Do this - Could you copy out the entries starting at the line that contains "You are a GUI" and ending after the line that contains "The height and", with "screenshot" renamed to "screen capture" and everything else kept the same?

Material provided -
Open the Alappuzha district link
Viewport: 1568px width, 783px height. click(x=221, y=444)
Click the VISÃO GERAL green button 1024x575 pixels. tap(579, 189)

* * *

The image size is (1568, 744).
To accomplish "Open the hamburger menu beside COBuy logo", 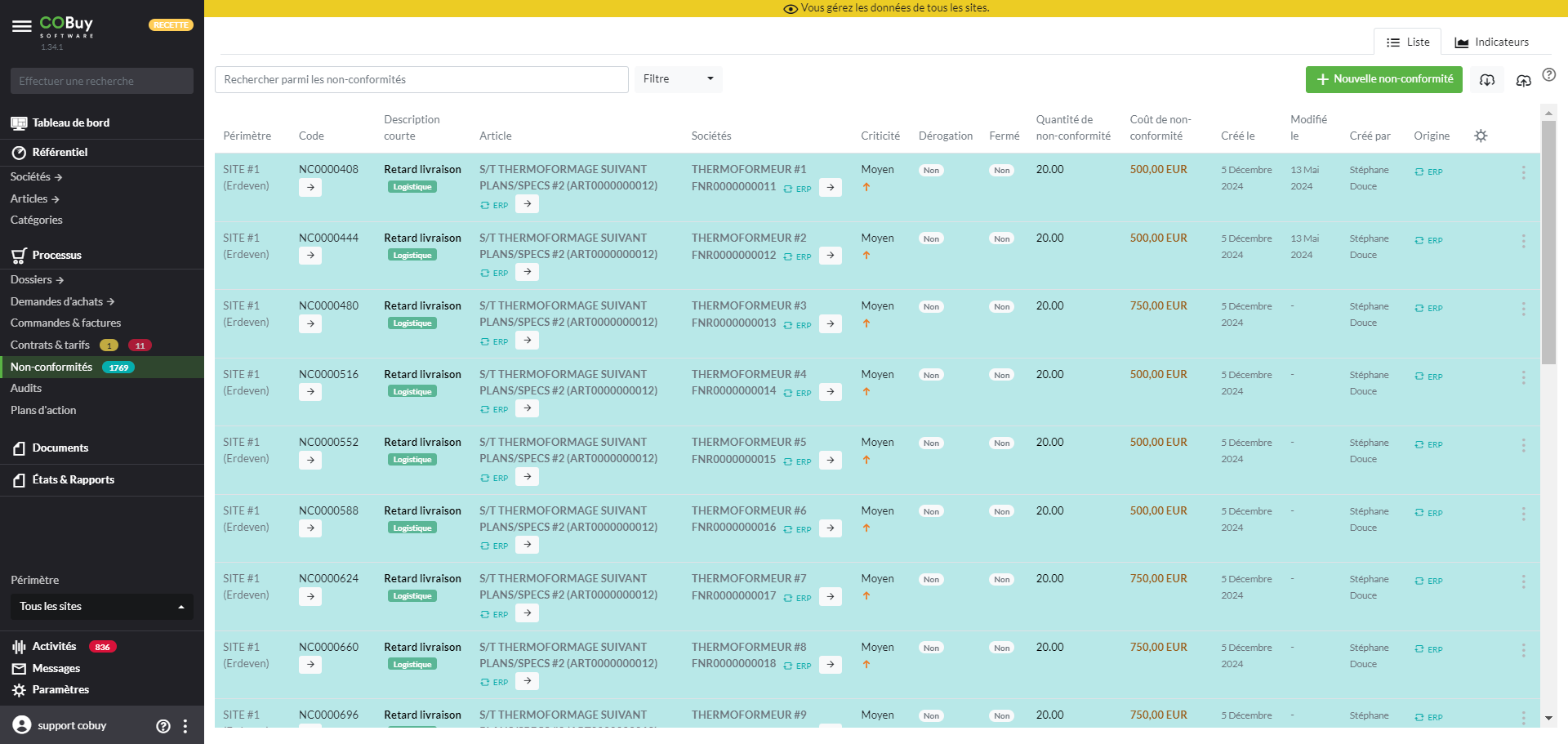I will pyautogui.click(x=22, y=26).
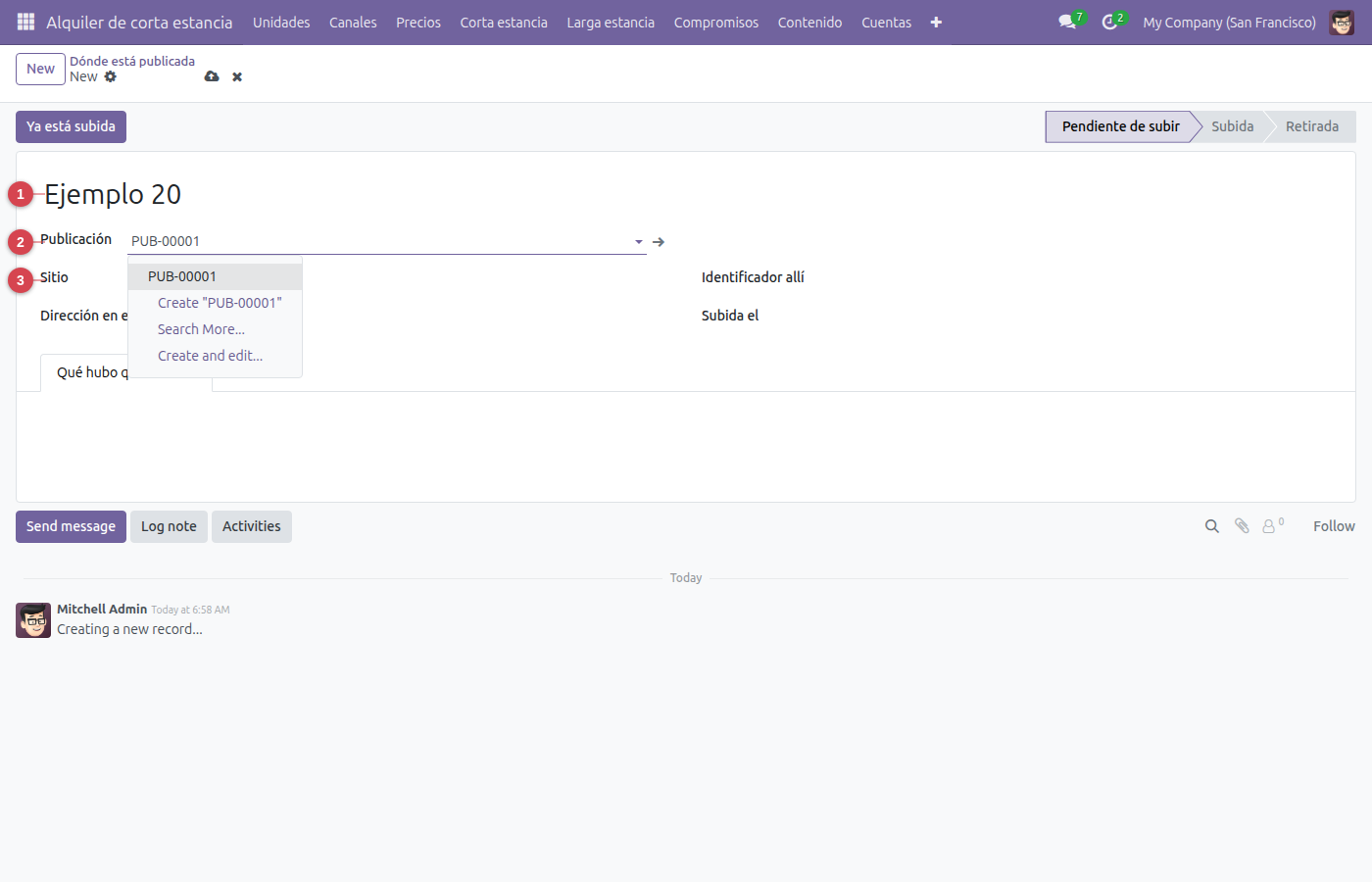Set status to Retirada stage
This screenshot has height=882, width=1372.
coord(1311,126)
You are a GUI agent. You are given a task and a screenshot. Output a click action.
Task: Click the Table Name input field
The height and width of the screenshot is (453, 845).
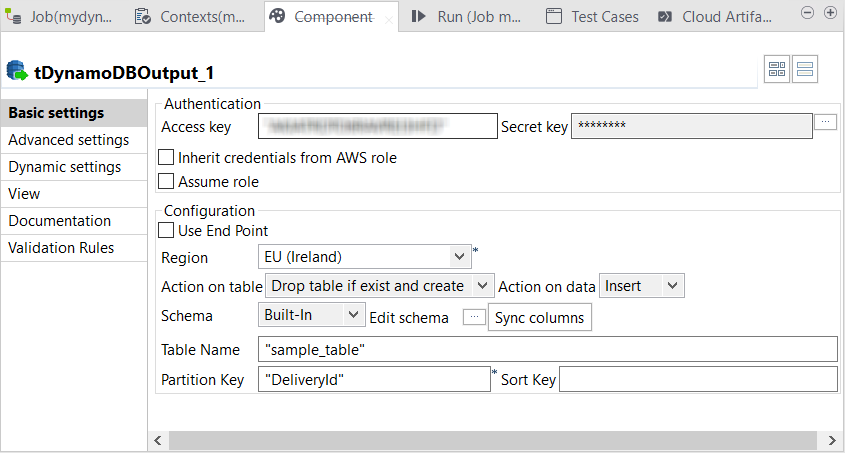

Task output -
You are a GUI agent. You are given a task and a screen capture. Output a click action.
Task: Click the Table Name input field
The height and width of the screen capture is (453, 845).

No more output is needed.